Süddeutsche Zeitung

Tennis:Den deutschen Tennis-Frauen rennt die Zeit davon

Von Gerald Kleffmann

Ein sehr populärer Einwohner hat diese Woche kurz vorbeigeschaut, mit dem Jet flog Ion Tiriac ein in Cluj-Napoca, der mit 325 000 Einwohnern zweitgrößten Stadt Rumäniens. Der 76 Jahre alte Knurrkopf hat sich den Sandplatz in der Sala Polivalenta Arena zeigen lassen, Fragen beantwortet und Australian-Open-Siegerin Angelique Kerber gelobt. Weg war er.

Die Jagd wartete auf den Mann, dem das halbe Land zu gehören scheint. Tiriac schießt gern Tiere, dem Vernehmen nach ließ er sich inzwischen nach Serbien weiterchauffieren. Noch immer macht Boris Beckers früherer Manager Geschäfte im Tennis. Aber für so wichtig hält er das anstehende Duell im Fed Cup an diesem Wochenende nicht, um aufs Hobby zu verzichten. Von seiner Abreise darf man sich indes nicht täuschen lassen - es geht, vor allem aus deutscher Sicht, um viel. Es geht um zwei Tage - und zwei Jahre.

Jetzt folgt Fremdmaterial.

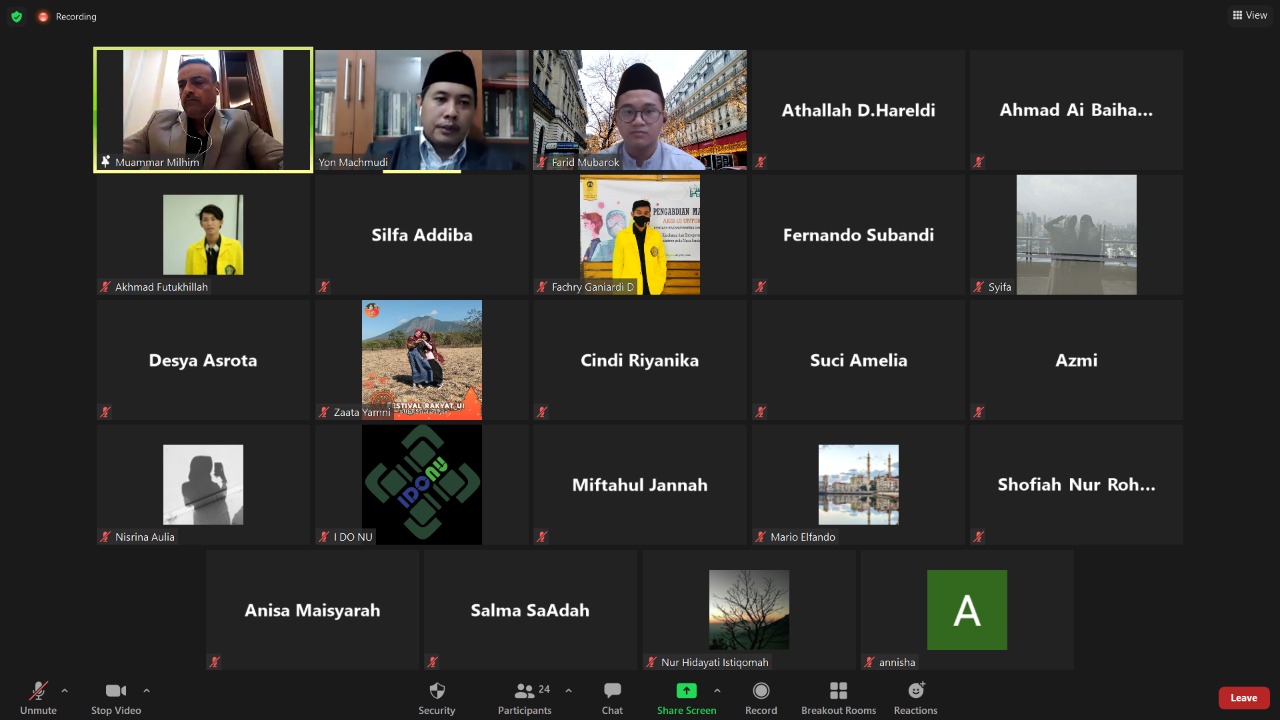Unmute the microphone
1280x720 pixels.
38,692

Sollte das deutsche Team verlieren, stiege es aus der Weltgruppe I ab. 2017 erst würde in der Weltgruppe II die Chance bestehen, um sich für den Kreis der acht besten Mannschaften zu qualifizieren. Die nächste Gelegenheit auf den Titel wäre dann 2018. Ein Abstieg wäre wohl kein Drama, die Auswahl des Deutschen Tennis-Bundes hat diesen in den elf Jahren unter der Leitung von Bundestrainerin Barbara Rittner viermal erlebt und umgehend korrigiert. Jetzt könnte er eine Zäsur bedeuten. Der früh gepriesenen Generation um Kerber, Andrea Petkovic, Sabine Lisicki und Julia Görges würde mit einer Niederlage viel Zeit davonlaufen, um sich wenigstens einmal zur besten Nation zu küren.

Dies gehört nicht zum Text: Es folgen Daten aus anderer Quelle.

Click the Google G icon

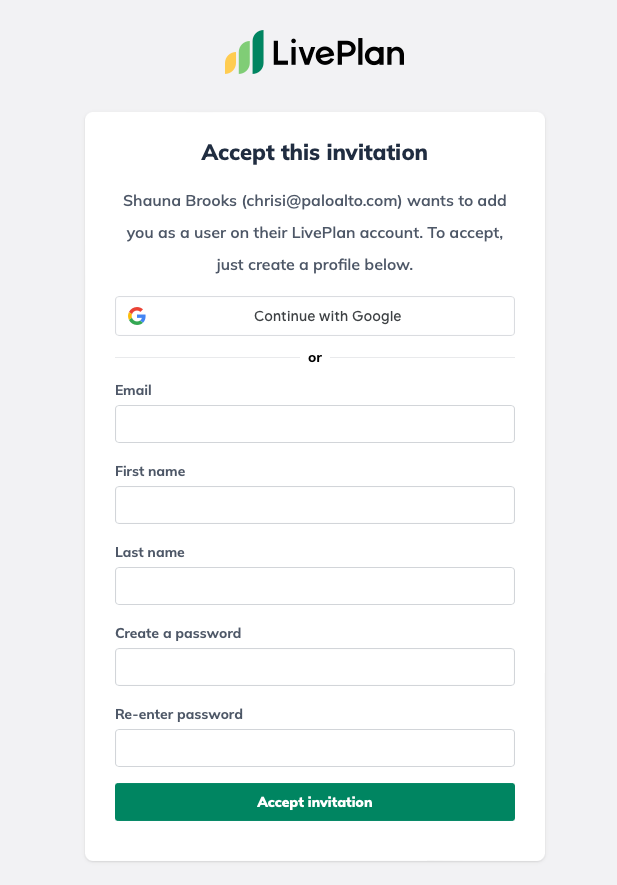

Kerber, die im Januar in Melbourne ihren ersten Grand-Slam-Titel errang, wäre 2018 30 Jahre alt, Petkovic auch. Ob Lisicki, 26, nach unsteten zwei Jahren ihr Niveau steigern kann, ist nicht absehbar; in der Weltrangliste wird die Wimbledon-Finalistin von 2013 nur noch als 50. geführt. In Cluj-Napoca fehlt sie, weil sich Annika Beck vorgedrängt hat. Die 22-Jährige bildet mit Görges, 27, vorerst das Doppel.

"Ich spiele das Szenario nicht durch. Ich würde aber lügen, wenn es im Hinterkopf nicht da wäre", sagte Rittner der Nachrichtenagentur dpa zur möglichen Kettenreaktion einer Niederlage und betonte: "Ich versuche, es zu verdrängen." Kerber versicherte: "Wir denken nicht an den worst case." Die Auslosung am Freitag ergab, dass die Weltranglisten-Dritte am Samstag gegen Irina-Camelia Begu das erste Einzel bestreitet (ab 12 Uhr, Live-Stream bei ran.de), ehe Petkovic auf Simona Halep trifft.

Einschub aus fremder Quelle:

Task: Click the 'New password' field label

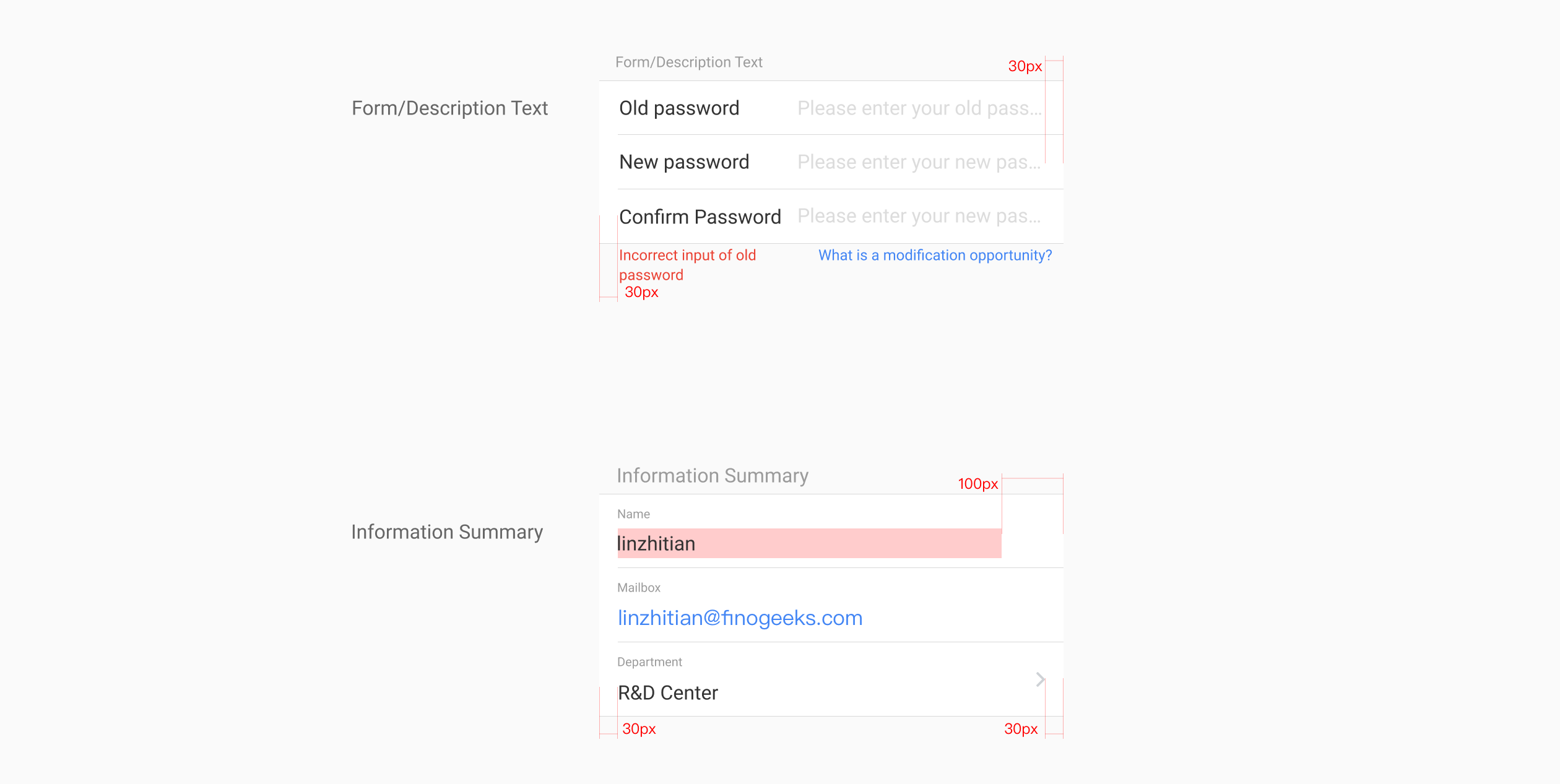Action: 684,162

Eine zweijährige Warteschleife wäre in jedem Fall für den Teamgeist eine Herausforderung, ein Ereignis hatte schon Risschen hinterlassen. Dazu zählte nicht das verlorene Finale 2013 in Prag gegen Tschechien. Aber beim Halbfinal-Aus ein halbes Jahr später in Sotschi gegen Russland hatte es bezüglich der Aufstellungen offenbar internen Groll gegeben.

Bis heute fällt auf, dass die Beteiligten ungern über damals berichten. Besonders ärgerlich war zudem, dass ein Finale zu Hause gewartet hätte. Im Rückblick könnte Sotschi die Chance ihrer aller Fed-Cup-Karrieren gewesen sein. Dem Vernehmen nach ging Rittner die öffentliche Kritik an ihr so nahe, dass man beim DTB den Absprung befürchtete. Mit der Vertragsverlängerung bis 2018 setzten beide Seiten nach der Pleite ein Zeichen.

Kerber hat noch nie gegen Halep gewonnen

Die Chancen in Cluj-Napoca bezifferte Rittner als "50:50", eine realistische Prognose. Halep, Weltranglisten-Sechste, hat alle drei Duelle mit Kerber gewonnen. Es gehört überdies fast schon zur deutschen Fed-Cup-Tradition, dass Spielerinnen nicht in optimaler Verfassung anreisen. Petkovic haderte zuletzt wieder mit sich. 2015 musste die frische Charleston-Siegerin Kerber sechs Flüge absolvieren, ehe sie in Sotschi war. Diesmal trudelte sie, geschwächt nach der Halbfinal-Aufgabe in Charleston, erst am Mittwoch an. Sie trainierte noch am Nachmittag - und stand dann erst mal eine Stunde im Stau. Sie soll fast so knurrig wie Tiriac geguckt haben.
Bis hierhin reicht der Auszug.